The method for measuring the thickness of an epitaxially grown layer of the present invention includes a step of selectively forming an insulating film on a semiconductor substrate, a step of forming an epitaxially grown layer on the semiconductor substrate by a selective epitaxial growth method, and a step of forming an epitaxially grown layer on the semiconductor substrate by a selective epitaxial growth method. The method includes a step of removing the insulating film on the semiconductor substrate to expose the surface of the semiconductor substrate, and a step of measuring a step difference between the exposed surface of the semiconductor substrate and the surface of the epitaxial growth layer.

〔Example〕

Next, the present invention will be explained with reference to the drawings.

FIGS. 1(a) to 1(d) are cross-sectional views of a semiconductor chip shown in the order of steps for explaining one embodiment of the present invention.

First, as shown in FIG. 1(a), an oxide film 11 having a thickness of 500 to 600 layers is deposited on the surface of a silicon substrate 12.

Next, as shown in FIG. 1(b), the remaining oxidized fi1.1 is removed by photolithography, leaving about 5×5 mnl of oxidized fjA11A.

Next, as shown in FIG. 1(C), for example, hydrogen gas 180
S L M, dichlorosilane gas 3003CCM,
Chlorine gas 1.3SLM, temperature 950°C, pressure 670P
Selective epitaxial growth is performed under the conditions a to form an epitaxial growth layer 14 on the silicon substrate 12. No epitaxial growth layer is formed on the oxide film 11A separated at this time.

Next, as shown in FIG. 1(d), the separated oxide film 11
A is removed by etching with a mixture of hydrofluoric acid, ammonium fluoride, and water to form a stepped portion 15 that reaches the surface of the silicon substrate 12.
form.

Next, the step difference in the step portion 15 is measured using, for example, a step measuring device, and the thickness of the epitaxial growth layer 14 is determined. Since this step measuring device can measure the step difference of several people, the epitaxial growth layer can be thinned down to just a few people.
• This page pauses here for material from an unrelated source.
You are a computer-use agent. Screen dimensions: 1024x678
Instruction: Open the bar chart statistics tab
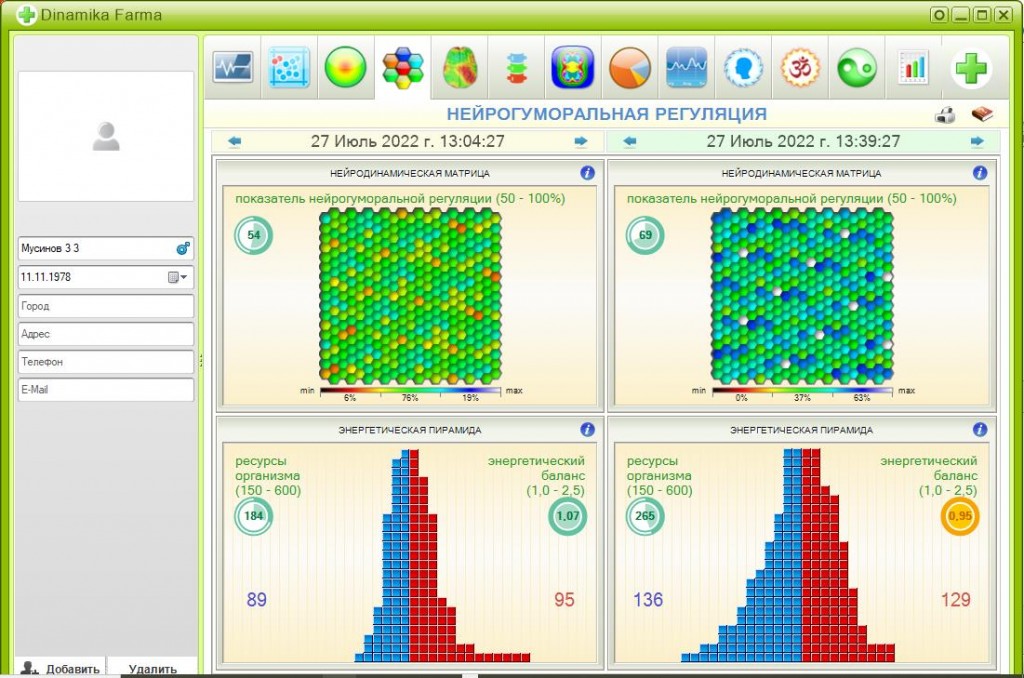[x=913, y=67]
In the above embodiment, an oxide film is used as the insulating film for forming the step, but a nitride film may also be used. By replacing the oxide film with a nitride film, the oxide film is no longer affected by etching by high-temperature hydrogen as a carrier gas during the epitaxial growth process, so the thickness of the nitride film can be reduced to, for example, several layers. This has the advantage that the thickness of the epitaxial growth layer can be reduced accordingly.

〔Effect of the invention〕

As explained above, in the present invention, after selectively forming an insulating film on a semiconductor substrate, an epitaxial growth layer is formed by selective epitaxial method, and then the insulating film is removed to form a step extending from the surface of the epitaxial growth layer to the surface of the semiconductor substrate. By forming a layer and measuring the step difference, the thickness of the epitaxially grown layer can be easily measured up to several thicknesses.

[Brief explanation of the drawing]

FIG. 1 is a sectional view of a semiconductor chip for explaining one embodiment of the present invention. 11, IIA... Oxide film, 12... Silicon substrate,
14...Epitaxial growth layer, 15...Stepped portion.

Claims (1)

[Claims] selectively forming an insulating film on a semiconductor substrate; forming an epitaxial growth layer on the semiconductor substrate by selective epitaxial growth; and removing the insulating film on the semiconductor substrate on which the epitaxial growth layer is formed. A method for measuring the thickness of an epitaxially grown layer, the method comprising: exposing a surface of a semiconductor substrate; and measuring a step between the exposed surface of the semiconductor substrate and the surface of the epitaxially grown layer.